Monday, May 21, 2012

Congress Attempts To Sneak Tax Increase Into Student Loan Bill (Forbes)

-   Whew, S corporation shareholders… You dodged a bullet last week when the bill to raise your taxes was voted down.


Article originally published on Forbes.com by Kelly Phillips Erb - 05/16//2012 -
You mean you didn’t know there was such a bill? Of course you didn’t. That’s because Congress did what it does best: it snuck a controversial provision to boost taxes on certain S corporation shareholders into the Stop the Student Loan Interest Rate Hike Act of 2012 (S.B. 2343).
Despite the fact that the text of the bill noted “This Act may be cited as the ‘Stop the Student Loan Interest Rate Hike Act of 2012′ and that the purpose of the bill is stated as “A BILL [t]o amend the Higher Education Act of 1965 to extend the reduced interest rate for Federal Direct Stafford Loans, and for other purposes,” the student loan portion of the bill is exactly three lines.
The rest of the bill focuses on S corporations. And by rest, I mean 1,361 words in the 1,571 word bill (or roughly 87%) addressed the taxation of S corporations.
The thrust of the bill – and stop me if you’ve heard this before – is to tax small service-based businesses by imposing a payroll tax on certain shareholders. Specifically, the tax is targeted at certain shareholders in the fields of “health, law, lobbying, engineering, architecture, accounting, actuarial science, performing arts, consulting, athletics, investment advice or management, or brokerage services.” So, professional services.
And only small businesses. Really small businesses.

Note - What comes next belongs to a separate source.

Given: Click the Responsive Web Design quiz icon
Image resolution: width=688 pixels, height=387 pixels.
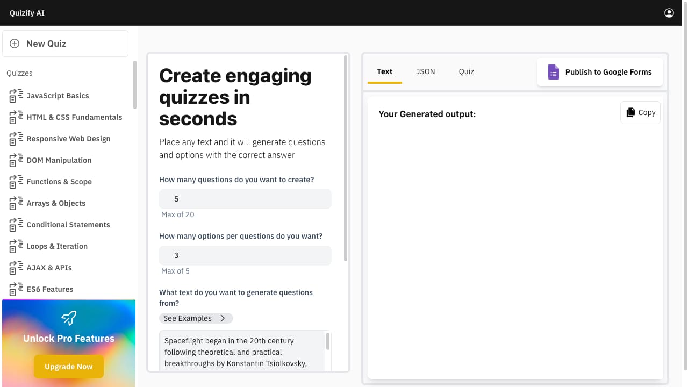Looking at the screenshot, I should tap(16, 139).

The tax is targeted at those businesses “if 75 percent or more of the gross income of such business is attributable to service of 3 or fewer shareholders of such corporation.” It hits shareholders whose modified adjusted gross income (MAGI) is $250,000 or more for married taxpayers and $200,000 or more for individual taxpayers (keep in mind that S corporations are pass through so that the paper “profit” of the business is passed through to the taxpayers whether or not they actually receive the money).
To be clear, the limit would mean that bigger businesses – those with lots and lots of professionals who are shareholders – would be exempt from the increase. So if KPMG were an S corp? Exempt. Your local CPA? Not exempt. JPMorgan? Exempt. Your neighborhood broker? Not exempt.
Yes, it’s the same “let’s kill small businesses” language that was snuck into the American Jobs and Closing Tax Loopholes Act of 2010. It was eventually pulled from that bill but we figured we’d see it again. And we did. Surreptitiously snuck into a feel good bill – because voting against caps for student loan interest is bad for votes, right?
Thankfully, some in Congress were able to sort through the muck. The roll call for the vote (you can see it here) was mostly along party lines with a 52-45 vote (the two abstentions were Sen. Mark Kirk (R-IL) and Sen. Richard Lugar (R-IN)) with no Republican voting in favor and just one Democrat voting no (Sen. Harry Reid (D-NV)); the latter is even more perplexing since Reid apparently introduced the S corporation provision into the bill. The two Independents in the Senate, Sen. Joseph Lieberman (I-CT) and Sen. Bernard Sanders (I-VT), sided with the Democrats in voting yes.
Senate Minority Leader Mitch McConnell (R-KY) defended the vote, noting that the Republican party was not in favor of a student loan interest rate increase but did not support a boost in taxes for small businesses. That bit didn’t get much play before – even from folks like me (with apologies to Sen. McConnell).

Expect to see this S corporation vote again, likely hidden in some other vote-getting measure. Like the “We Don’t Like People Who Kick Puppies” bill. It sounds so much better than the real title, the “Death to Small S Corporations and Your Neighborhood Businesses” bill.